Abbiamo ancora una serata a Khiva. Ne approfitteremo per uscire ancora dalle mura, sempre con più coraggio. Domani mattina ci si alza presto, si cerca un taxi condiviso per Urganch, sperando che ce ne sia uno, poi se tutto va bene, se ne cerca un altro per Bukhara.


giovedì 9 settembre 2010

Dentro le mura è un mondo diverso. Dentro le mura è un'isola. Silenzio, gelsi, ciliegi, poche capre legate nei giardini e case di polvere, dello stesso colore della strada e delle pareti della città. Ci aspettiamo un'area turistica, come siamo abituati a vederne in Europa. Invece, a parte pochi cartelli che indicano gli alberghi, troviamo abitazioni comuni, perfino modeste, con cucine all'aperto, coperte da alberi che crescono fra quattro muri. Anche il bed and breakfast che scegliamo ha la struttura di un'abitazione locale, con le stanze che si aprono attorno ad una corte centrale quadrata. La stessa struttura delle decine di moschee e madrasse sull'isola e oltre.
Il centro antico di Khiva è tutto all'interno delle mura, protetto dalle onde di traffico che dall'esterno si sbattono contro i contrafforti di sabbia. Ma non è una divisione fra monumenti e vita quotidiana: la gente continua a vivere fra i minareti, i sepolcri e le antiche scuole coraniche. Basta prendersi la briga di cercare il retro delle moschee per trovarsi davanti a gelsi, forni all'aperto e qualche macchina sovietica che non si capisce da dove possa essersi infilata, considerando quanto sono strette le vie della città. Le strade sono piste da biglie squadrate, canali scavati fra pareti di fango secco, piene di scalinate, salite e discese, pavimentate dagli stessi mattoni giallastri di cui sono fatte le pareti.
Lungo le strade, o meglio, i sentieri, poche bancarelle, e centinaia di porte. Le porte piccole delle case private, quelle istoriate dei laboratori d'artigianato. E falsi ingressi, archi enormi per accedere alle madrasse, affiancati da modelli identici in scala ridotta per le stanze degli studenti del Corano. Niente finestre, solo porte. Istoriate di motivi geometrici. L'Islam proibisce di rappresentare figure riconoscibili e serve quindi aggirare la legge con l'ingegno, assegnare significato ai grafemi, alla loro foggia, lunghezza, altezza, posizione. Tutto può avere un significato, o più di uno.

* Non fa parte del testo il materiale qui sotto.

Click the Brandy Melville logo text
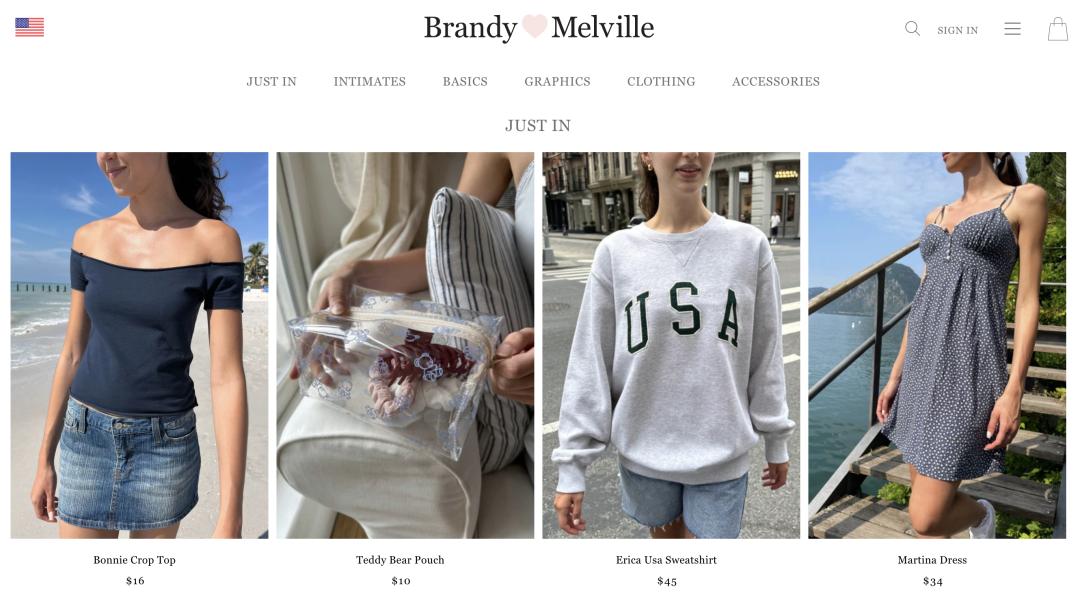The image size is (1080, 598). coord(539,28)
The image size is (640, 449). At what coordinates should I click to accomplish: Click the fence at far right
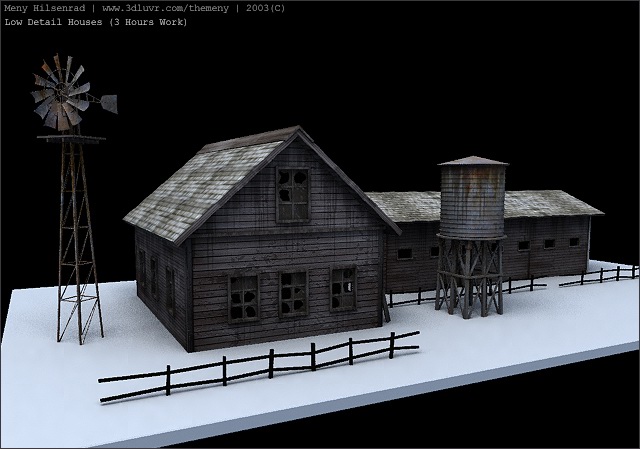(600, 275)
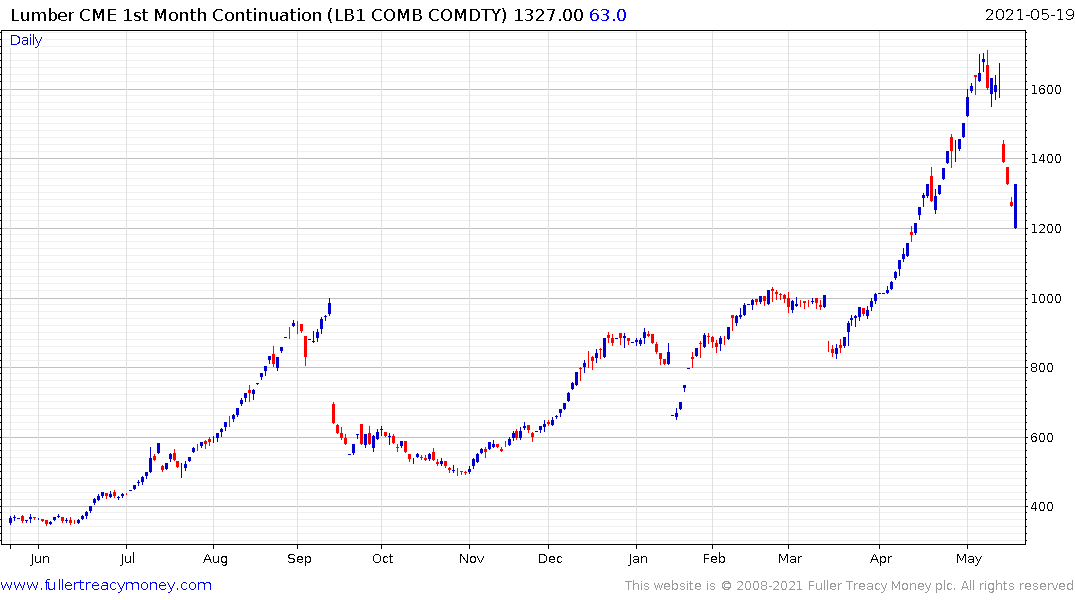Select the 400 price axis label

[1042, 507]

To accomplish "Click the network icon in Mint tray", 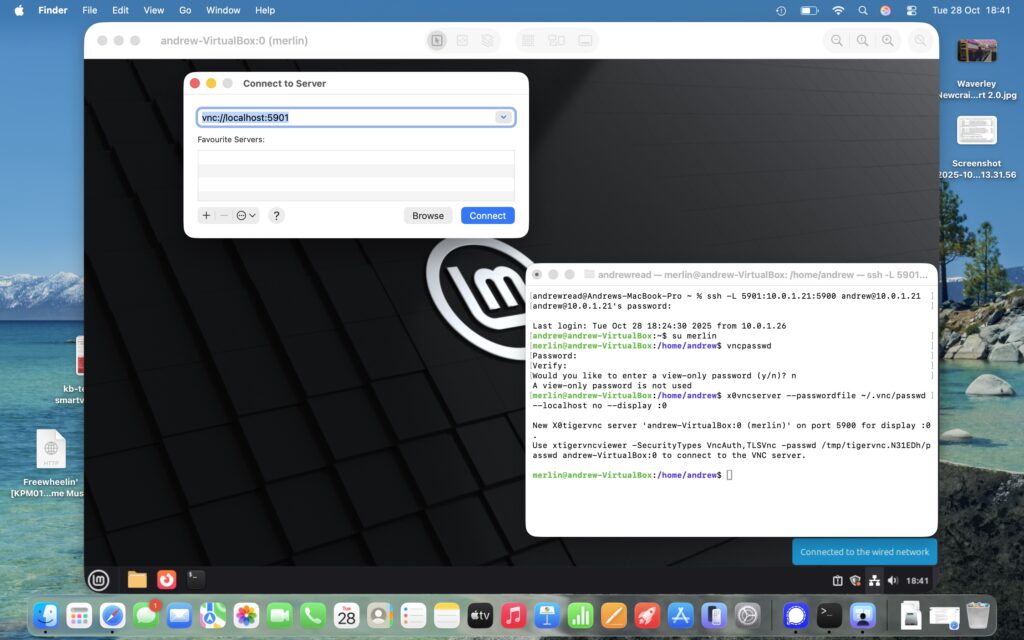I will point(874,581).
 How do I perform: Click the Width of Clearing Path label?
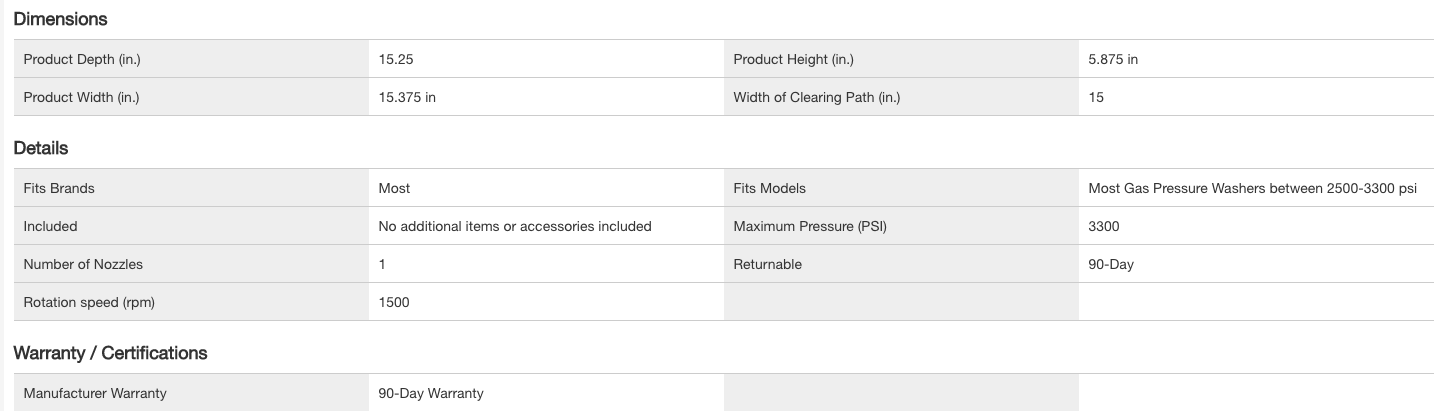[x=816, y=97]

Siamo chiusi in una scatola di giocattoli, fra minareti che sembrano della Thun, ricoperti di piastre turchesi. Uno, che sarebbe dovuto diventare il più grande al mondo, è mozzo, incompleto, sembra il reattore di una centrale nucleare, smaltato d'azzurro. È l'elemento che rende riconoscibile una città che nella storia forse non ha avuto modo di distinguersi, ma ci è mancato davvero poco.
È un'isola fantasma. Gli abitanti ci sono, ma si percepiscono appena, persi dietro alle moschee. Anche i turisti ci sono, ma è raro sentirli, pullman ordinati di pensionati francesi che girano dispersi, meravigliandosi prima a destra, e poi a sinistra. Forse si rinchiudono nelle corti aperte delle due ciaicane turistiche, dall'atmosfera artefatta per il loro sollievo, per non tradire proprio completamente le loro aspettative. Forse si godono l'hotel-madrassa, mimetico anche lui, volutamente senza insegna, per non fare rumore. Di sicuro non sono all'entrata ovest, dove si radunano gli autoctoni. A pochi metri dal minareto nucleare c'è una ciaicana e i gestori si stupiscono a vederci sedere sui loro taphsan, non avvezzi alle morbide natiche europee.
E dall'esterno delle mura, il sabato, risuona l'odore della carne arrostita. Così, come in Europa al tempo delle grandi scoperte, dopo un po' la curiosità ci spinge oltre l'isola murata. Usciamo dal nostro scatolone pieno di giocattoli, incontro alla vera vita, che qui come da noi è fatta di carne al fuoco e lunghe tavolate con tovaglie cerate. C'è un matrimonio all'aperto e gente che balla. Ma non dura a lungo. Prima che scenda la notte la festa è già finita, o forse proseguirà più lontano, in qualche arcipelago al riparo degli occhi degli stranieri, davanti ai quali è necessario mostrare il proprio lato migliore e sobrio. Allora ci spostiamo anche noi, alla scoperta dei sette mari interni in questo paese allergico all'acqua, che si è già bevuto il lago d'Aral.

Il fatto è che, da quando siamo arrivati, fra Tashkent e Urgench, al di fuori del viaggio in treno e della cassetta dei giocattoli di Khiva, il mare sembra parecchio mosso. A parte l'ardua giornata di Tashkent, questa sensazione non ha una motivazione. È più un istinto da marinaio dolomitico.

O forse sono le visioni familiari, perfino accoglienti, ma in fondo sempre inquietanti.
Come il ristorante al largo della porta nord di Khiva, al bordo di un bacino d'acqua stagnante, sotto un padiglione circolare aperto. L'odore è di palude, ma il cibo è fra i migliori che troviamo sulla via. Sapori forti ma di ristoro. Carne grassa, tanta sostanza, senza spazio per la presentazione.
Forse è questo. Come una bellezza violenta spunti dagli oggetti del passato e venga conservata come unica bellezza possibile, dopo che la funzionalità industriale sovietica ha reso peccaminosa l'estetica applicata alla modernità.

Anche al passato, invero, qualora non coperto dall'Unesco. Una bruttezza attraente, come nelle scene dei film di Kusturica, anche se qui lo slavo è d'importazione.
Lo scopriamo camminando ancora un po' oltre le mura. L'ingresso di quella che prima dei tempi del Turkestan sovietico doveva essere stata una moschea, ora con gli archi in stile arabo bordati da tubi di luci colorate. È divenatta una discoteca, con musica turca, russa e forse iraniana o uzbeca ad alto volume. E poi scopriamo, senza sapere della sua esistenza, il palazzo dei khan, lasciato a secco dai fondi dell'Unesco, confinato in un parco per soli autoctoni. Stavolta gli archi sono flaccidi. Fra grossi alberi, un luna park e la notte che scende, l'atmosfera è vagamente tetra. Ne usciamo presto e torniamo al sicuro fra le mura, fra le luci rosse, verdi e blu che illuminano gli archi di notte. Ma perversamente decisi ad uscirne presto.